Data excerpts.
== Segment start ==

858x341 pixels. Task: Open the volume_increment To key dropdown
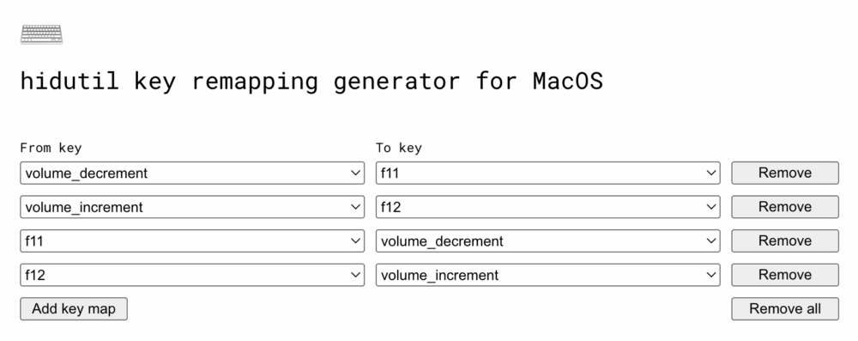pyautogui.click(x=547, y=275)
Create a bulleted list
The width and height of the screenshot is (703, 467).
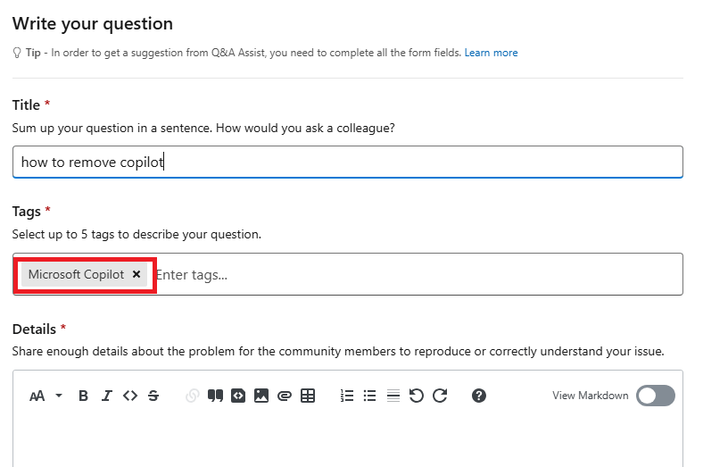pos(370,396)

== Segment end ==
== Segment start ==

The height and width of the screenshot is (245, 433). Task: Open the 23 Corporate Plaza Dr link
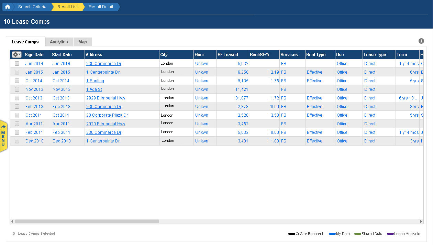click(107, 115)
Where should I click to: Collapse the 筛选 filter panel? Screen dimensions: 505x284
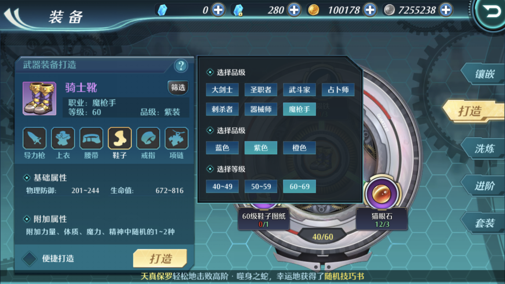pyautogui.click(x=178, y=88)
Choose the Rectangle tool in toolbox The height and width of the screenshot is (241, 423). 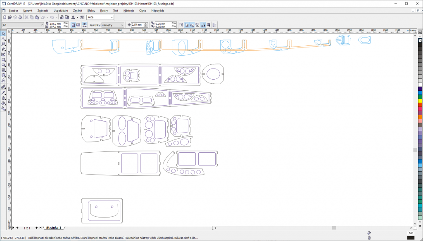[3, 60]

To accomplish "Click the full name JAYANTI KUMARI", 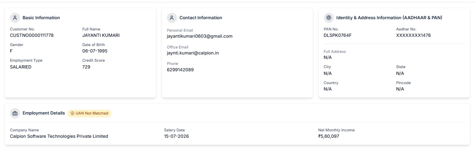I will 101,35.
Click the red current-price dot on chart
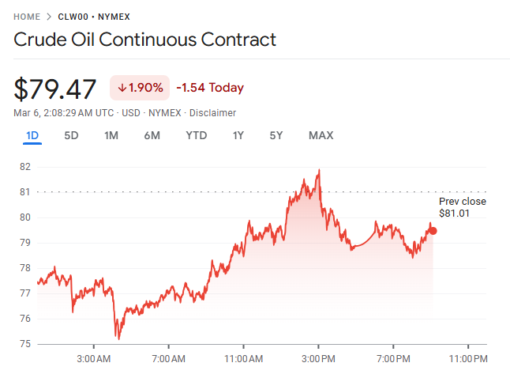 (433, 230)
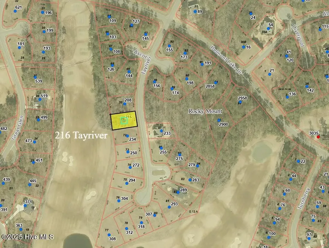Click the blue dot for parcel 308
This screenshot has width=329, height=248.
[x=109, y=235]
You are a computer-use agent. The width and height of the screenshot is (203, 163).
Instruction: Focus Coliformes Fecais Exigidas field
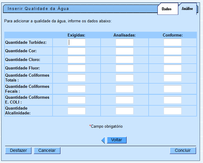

== Segment end ==

Task details. For the data above, set down exactly the lines from the line with "Click the red current-price dot on chart" to the line with "Instruction: Focus Coliformes", both included, leaving pictures out.

Solution to the problem.
Click the red current-price dot on chart
 (433, 230)
Click the blue dot for parcel 308
This screenshot has width=329, height=248.
[x=109, y=235]
You are a computer-use agent. The width and height of the screenshot is (203, 163).
Instruction: Focus Coliformes Fecais Exigidas field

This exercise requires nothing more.